# Algorithm for dividing a polygon into rectangles?

I have a polygon as a set of coordinates (fex [(0,0), (1,0), etc.). I'd like to find a way to divide this into as few rectangles as possible. The background for this is that I wish to have a user interface where the user can select a specific area on a map (a polygon). The frontend will send the coordinates describing that polygon to a backend server. The backend server will talk to an external API to figure out locations within the polygon that the user drew. The complicating factor for me is that the external API only accepts queries with a rectangle, so I need to translate the polygon into a set of rectangles that covers the area that the user is interested in. The external API is rate limited so I'd like to have as few rectangles as possible.

I've drawn a couple of examples to illustrate what I mean:

As i don't want an infinite number of squares I'm OK with including some area outside of the polygon the user drew (but preferably as little as possible). In the second example I've divided the polygon into 9 squares.

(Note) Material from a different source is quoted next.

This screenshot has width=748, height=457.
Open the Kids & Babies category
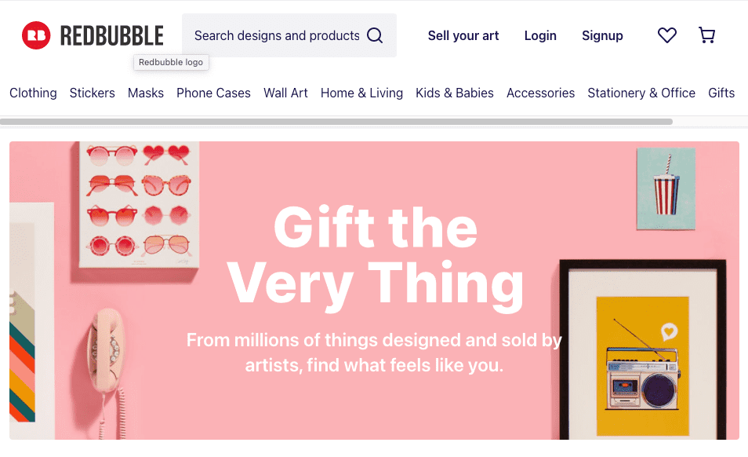[455, 93]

Any ideas for how to approach this?

• In the first example, those are rectangles, not squares. Also if you are ok with covering an area outside the polygon, what prevents you from drawing one big rectangle covering the whole polygon? Nov 25 at 9:49
• Thanks for commenting. I'll edit my question after writing this comment to clarify that it's rectangles I want, not squares. For your second question: I do want as few hits outside of the user polygon as possible (up to some point that makes sense).
– L42
Nov 25 at 9:52
• It sounds to me like you're going to need to quantify the amount of non-polygon area covered by rectangles that you're willing to tolerate, somehow. Nov 25 at 10:11
• To throw out a number I would be happy if the area covered by the rectangles contained the entire polygon, and that the non-polygon area would be a maximum of 10% of the total rectangle area.
– L42
Nov 25 at 10:24
• I just found en.wikipedia.org/wiki/Polygon_covering which gave me some interesting references to read.